Not ratifying the constitution would have been the better choice. Having a federal system where the sates are supreme makes is more beneficial to the people; having a strong central government however, leaves room for domination and control. The federalist supported the constitution and wanted a strong central government. As an anti-federalist the main focus of interest is the protecting the people's rights and limiting government control.
Federalist supported the constitution, and wanted immediate ratification. They favored limiting state power, and believed that a strong central government was needed to protect the country. The Federalist's response to the anti-Federalist claim that a Bill of Rights should be introduced was that it would be dangerous. If a right was not listed, what was stopping the government from violating that law? The Federalist figured it would be best if no specific law was listed.

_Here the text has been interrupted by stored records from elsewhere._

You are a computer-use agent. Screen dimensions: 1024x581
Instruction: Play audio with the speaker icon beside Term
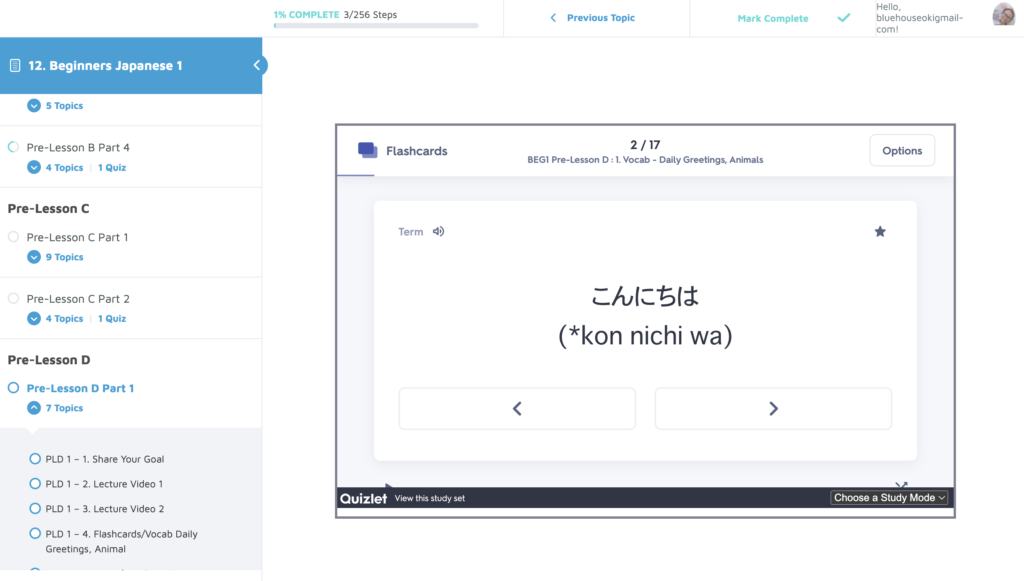(x=438, y=231)
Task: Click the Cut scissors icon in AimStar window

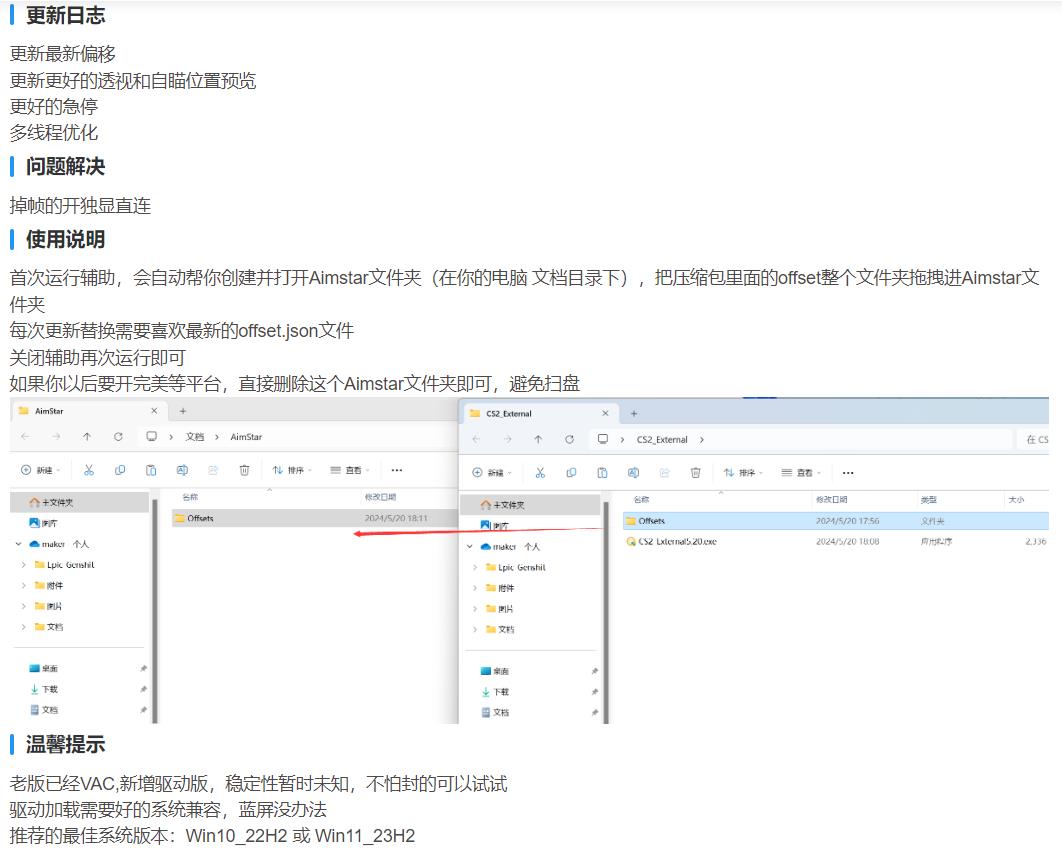Action: [x=89, y=470]
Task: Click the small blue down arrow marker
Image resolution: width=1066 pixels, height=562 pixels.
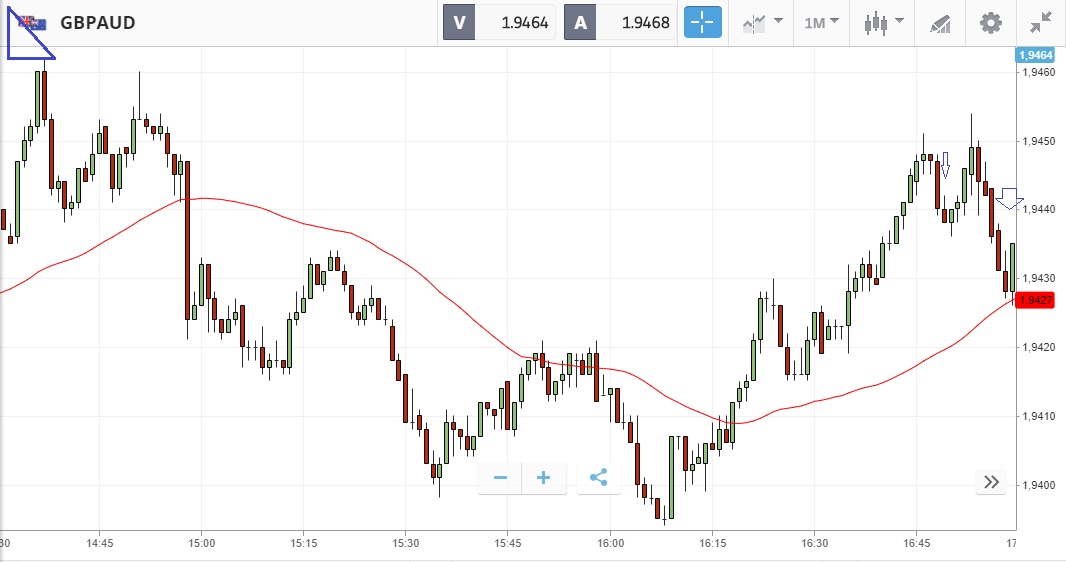Action: pyautogui.click(x=944, y=164)
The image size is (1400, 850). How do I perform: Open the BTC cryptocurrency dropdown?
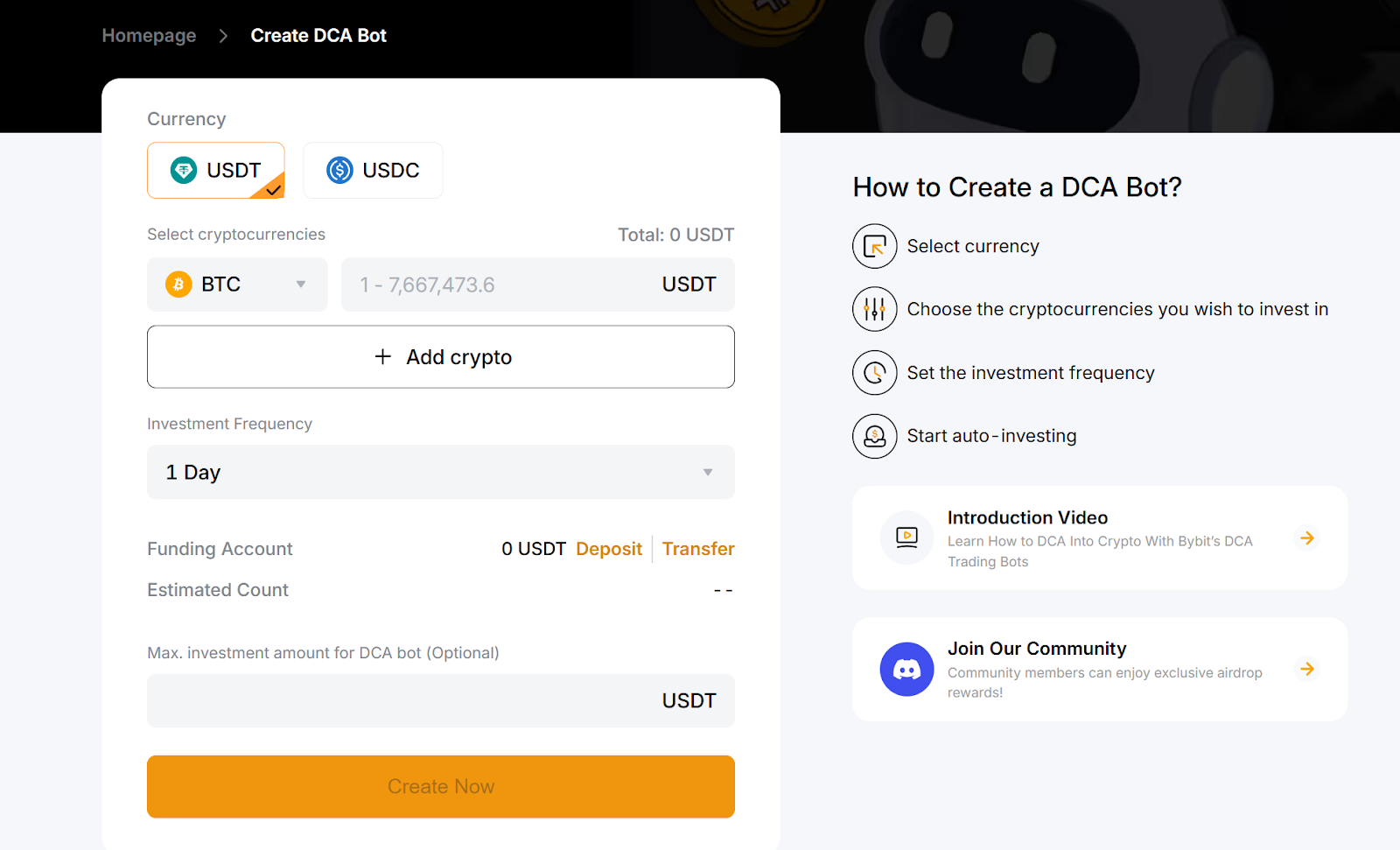(x=237, y=285)
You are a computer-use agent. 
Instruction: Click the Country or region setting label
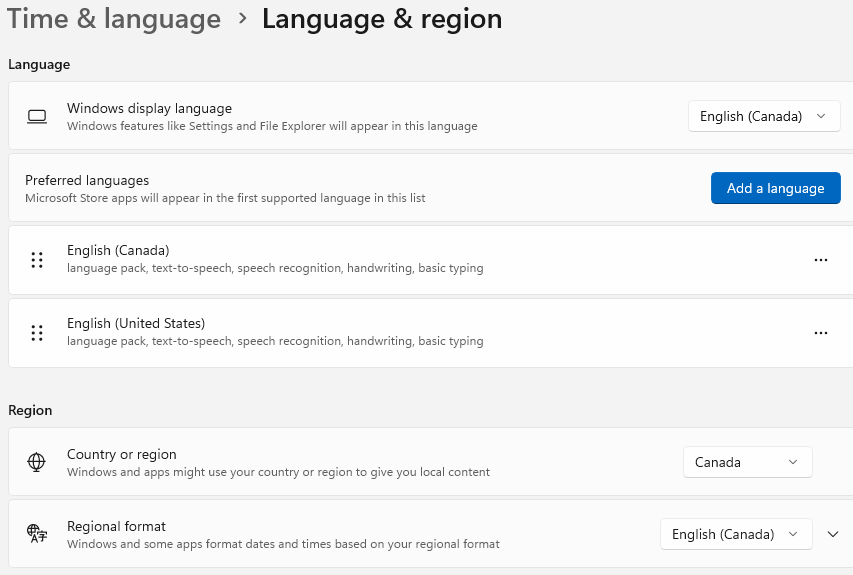(x=122, y=454)
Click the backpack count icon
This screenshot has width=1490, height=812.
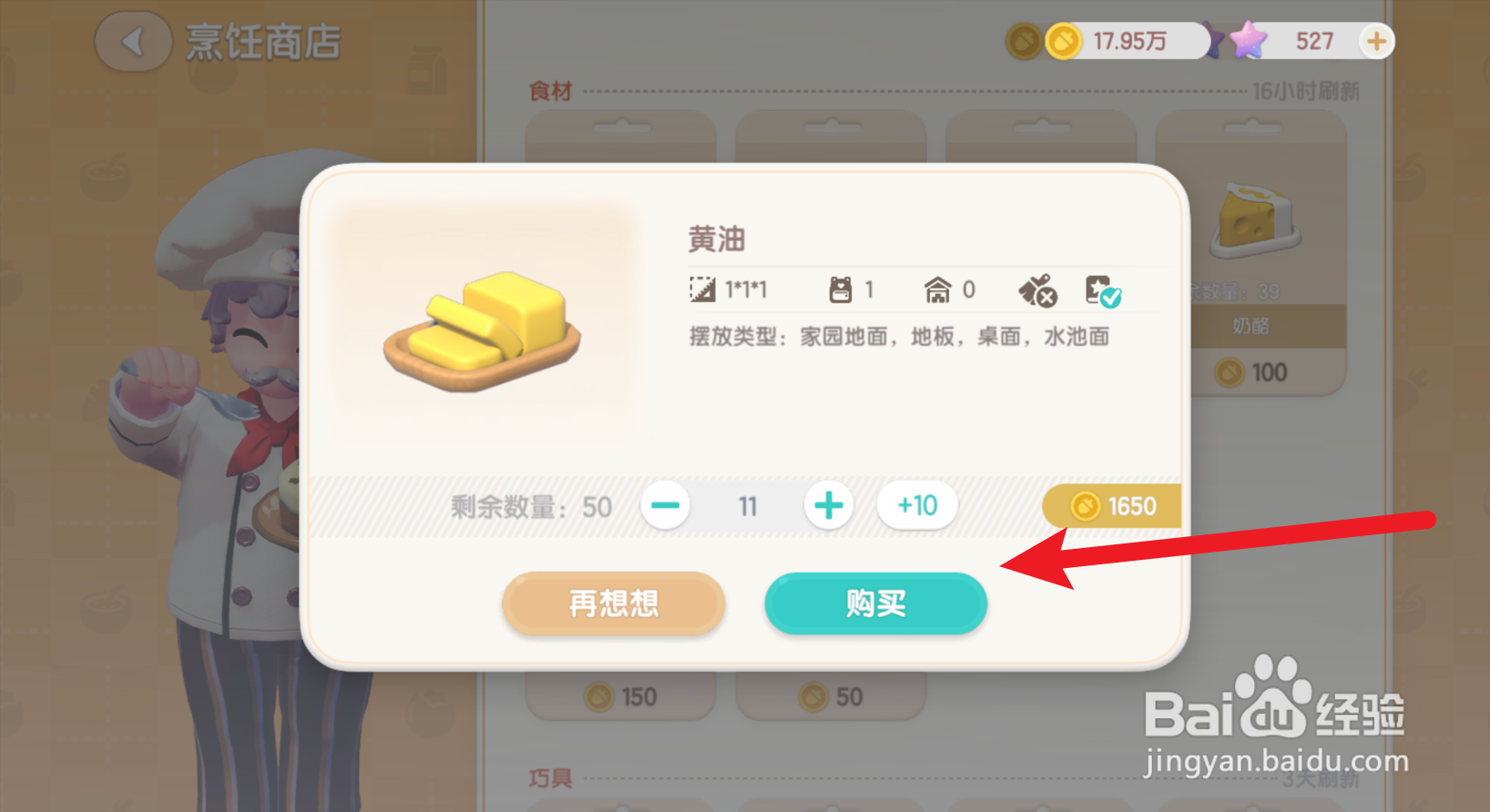pos(841,289)
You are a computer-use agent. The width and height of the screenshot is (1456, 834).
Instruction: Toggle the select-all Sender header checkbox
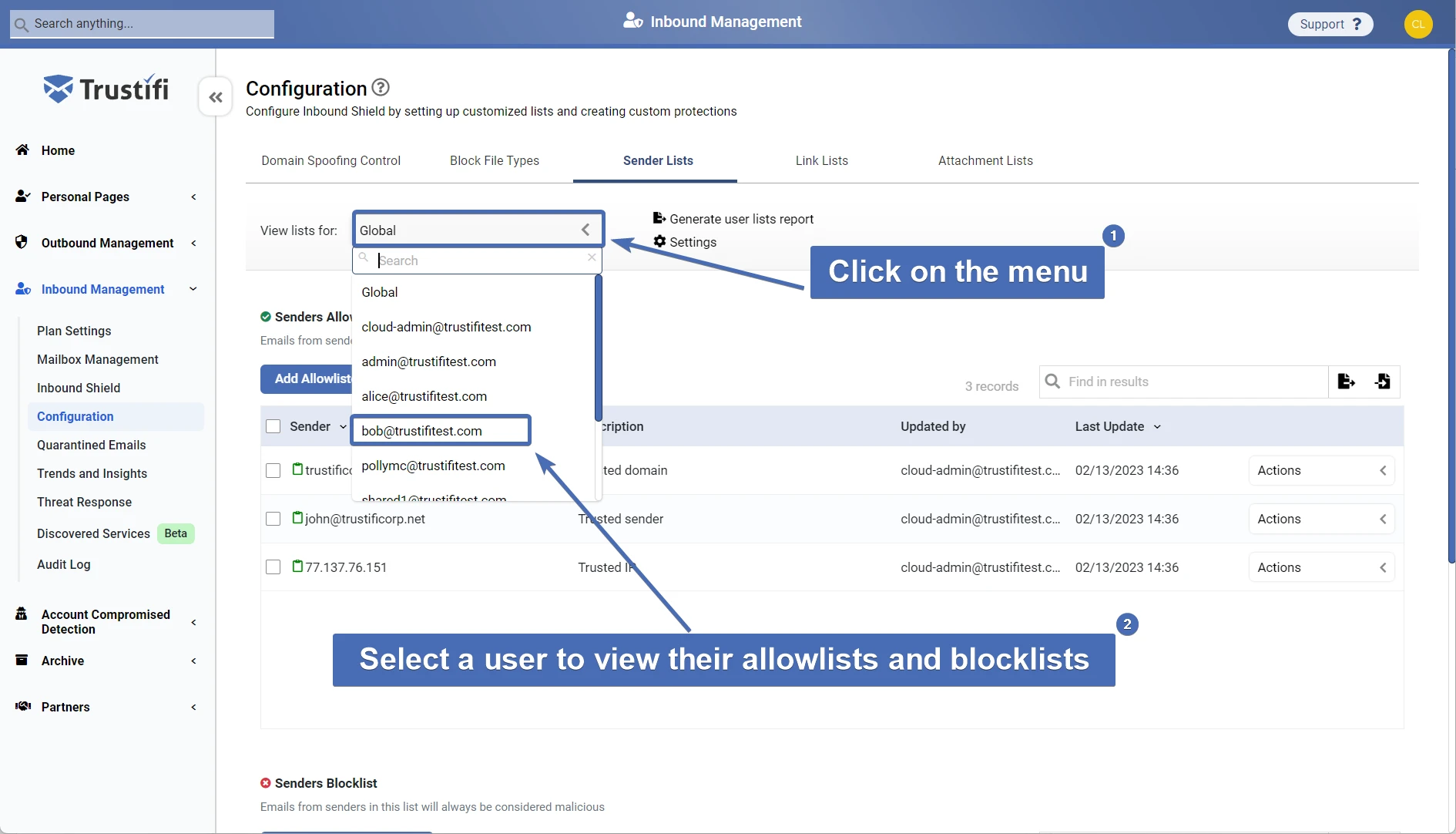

Anti-Federalists did not want to ratify the constitution. Most Anti-Federalists believed that a somewhat stronger central government was needed, but for the most part favored a federal system where the states were supreme. Anti-Federalists did not want to ratify the constitution because there was no bill of rights, they wanted the rights of the people to be documented, and limit government power to some degree. The anti-federalist also believed that congress and the executive branch held too much power, and they feared that people of wealth would have the opportunity to obtain more power than the government itself.
The Federalist papers contained many arguments supporting the ratification of the constitution. One of the quotes includes, Federalist #10, "A pure democracy can admit no cure for the mischiefs of faction. A common passion or interest will be felt by a majority, and there is nothing to check the inducements to sacrifice the weaker party." I this...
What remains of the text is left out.